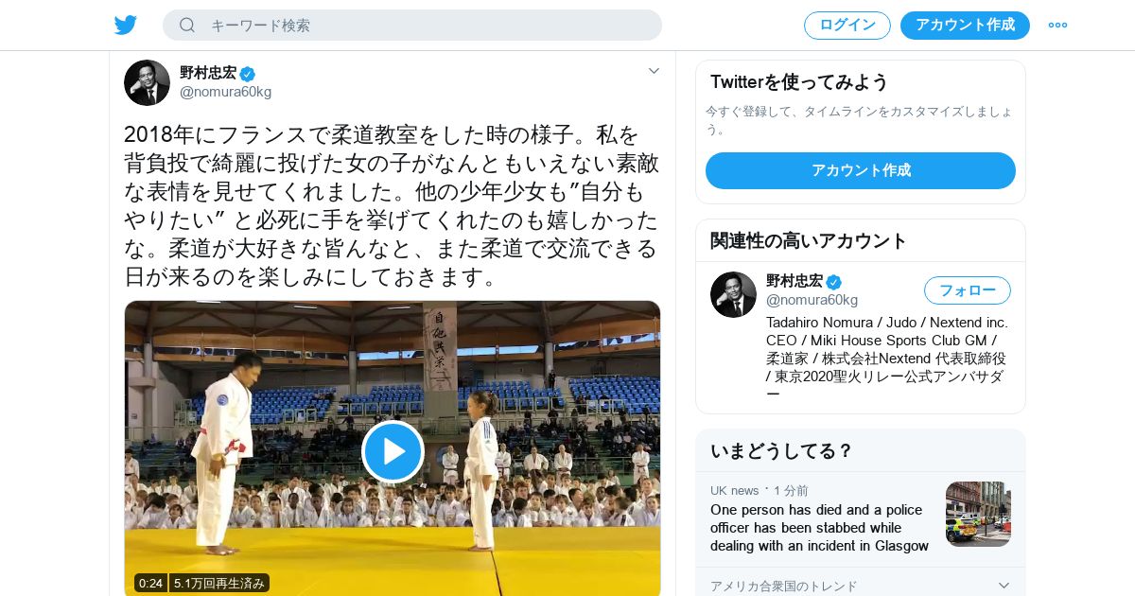Screen dimensions: 1135x596
Task: Open the three-dots more menu
Action: click(x=1057, y=25)
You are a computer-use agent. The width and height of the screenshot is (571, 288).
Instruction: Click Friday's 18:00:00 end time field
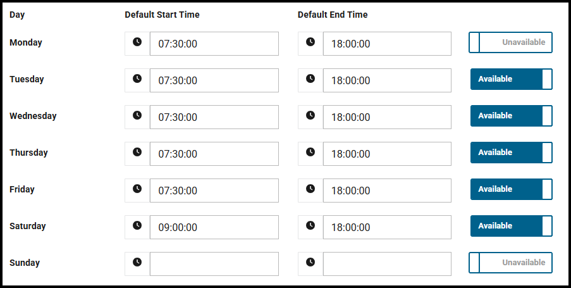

EXERCISE AIM → Please output the lines of the records above from the one with "You are a computer-use" through the last, exactly as they appear and with both ends included; skip any pictures and add nothing.

FINAL ANSWER →
You are a computer-use agent. The width and height of the screenshot is (571, 288).
Instruction: Click Friday's 18:00:00 end time field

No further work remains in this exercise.